• Short exercise
Express everything from the line containing "This screenshot has" down to the line containing "[x=1226, y=110]" as a numbered list, dropping any blank lines. Omit the pictures from your answer.
----- Source records
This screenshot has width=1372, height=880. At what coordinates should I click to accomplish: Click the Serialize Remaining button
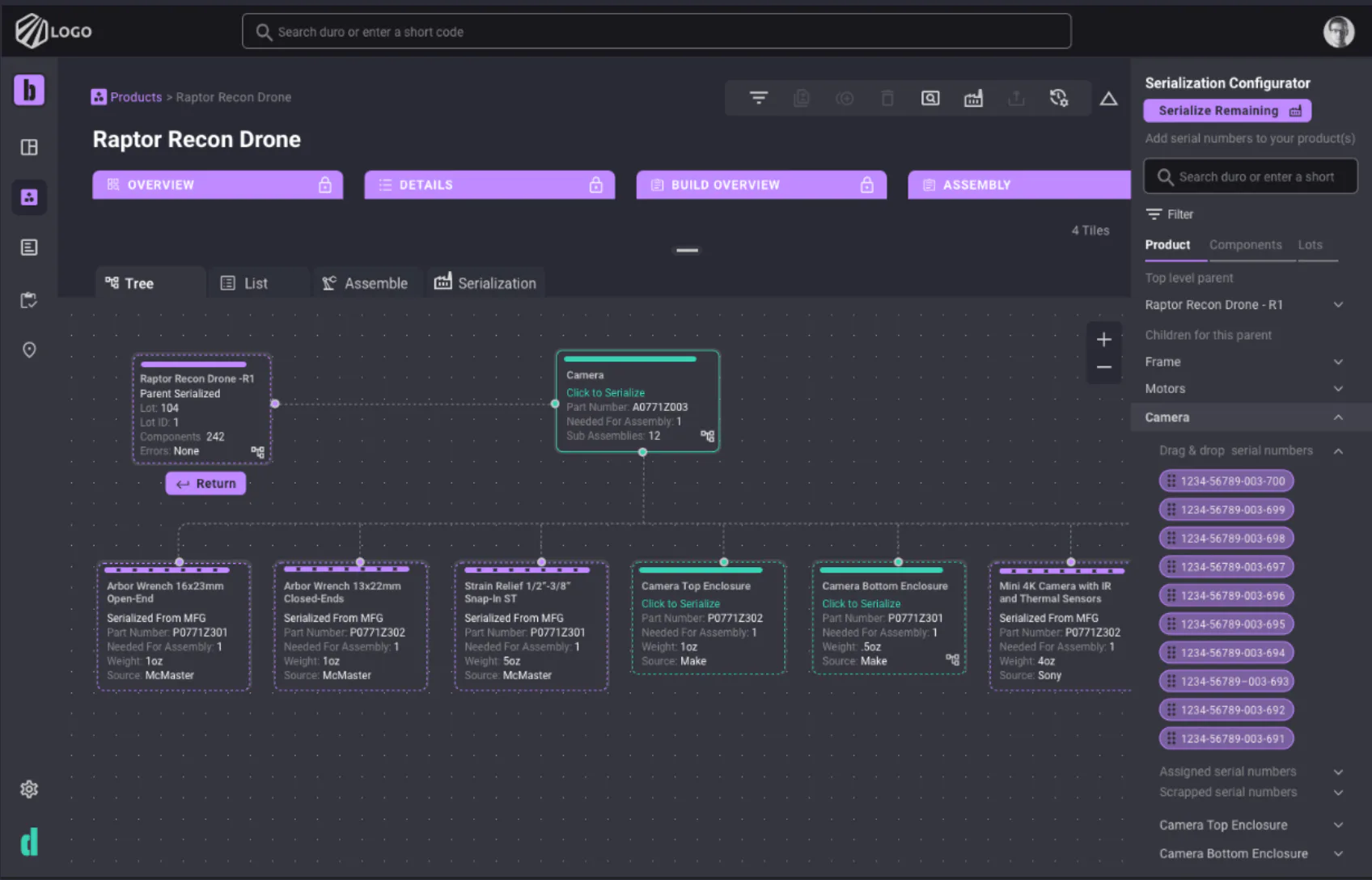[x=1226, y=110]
----------
----- Source records
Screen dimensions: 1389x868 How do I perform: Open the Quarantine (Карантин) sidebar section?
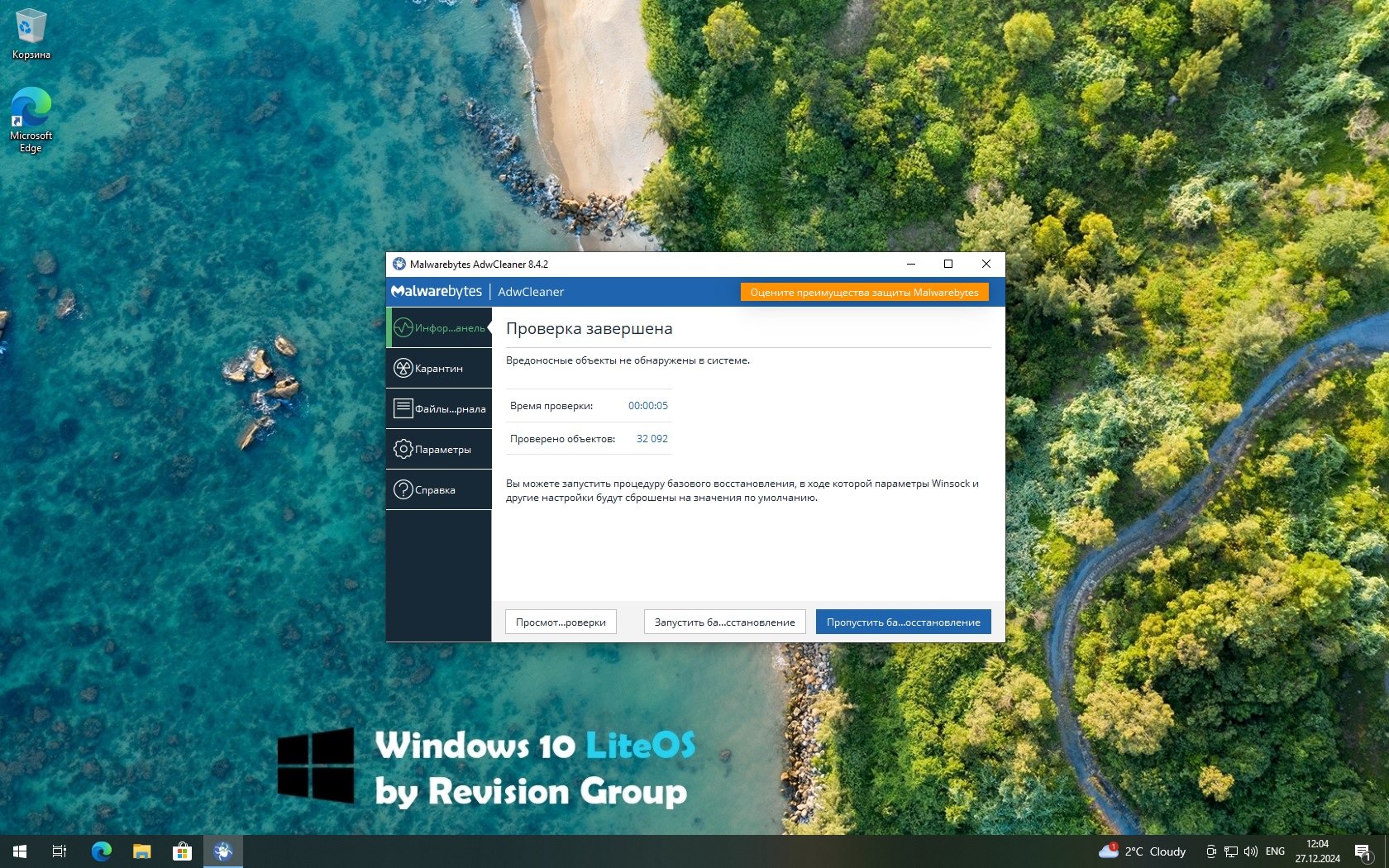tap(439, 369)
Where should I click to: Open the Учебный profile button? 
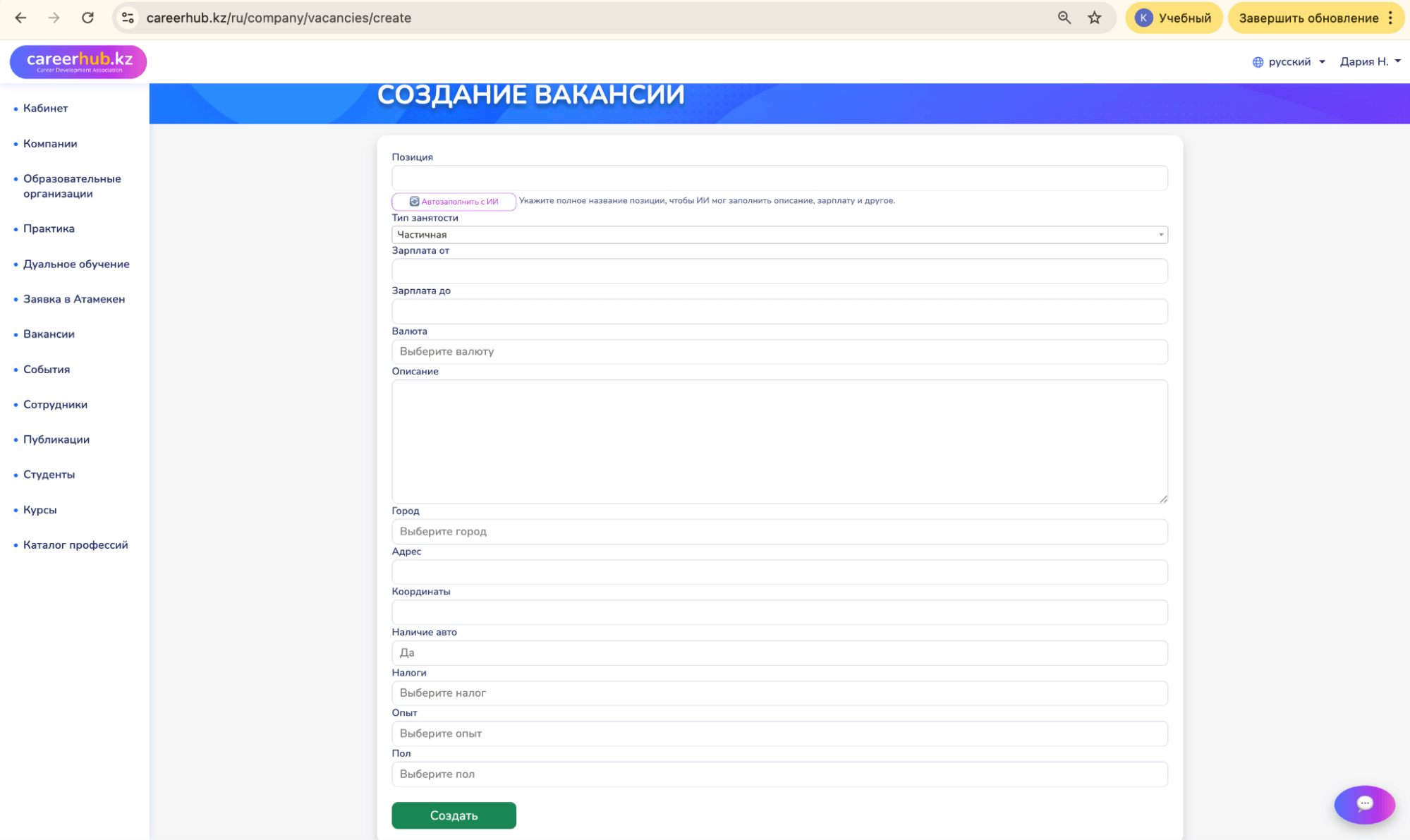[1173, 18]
----------
• Response to this exercise
1. This screenshot has width=1372, height=880. At what coordinates should I click to accomplish: Click the Serialize Remaining button
2. [x=1226, y=110]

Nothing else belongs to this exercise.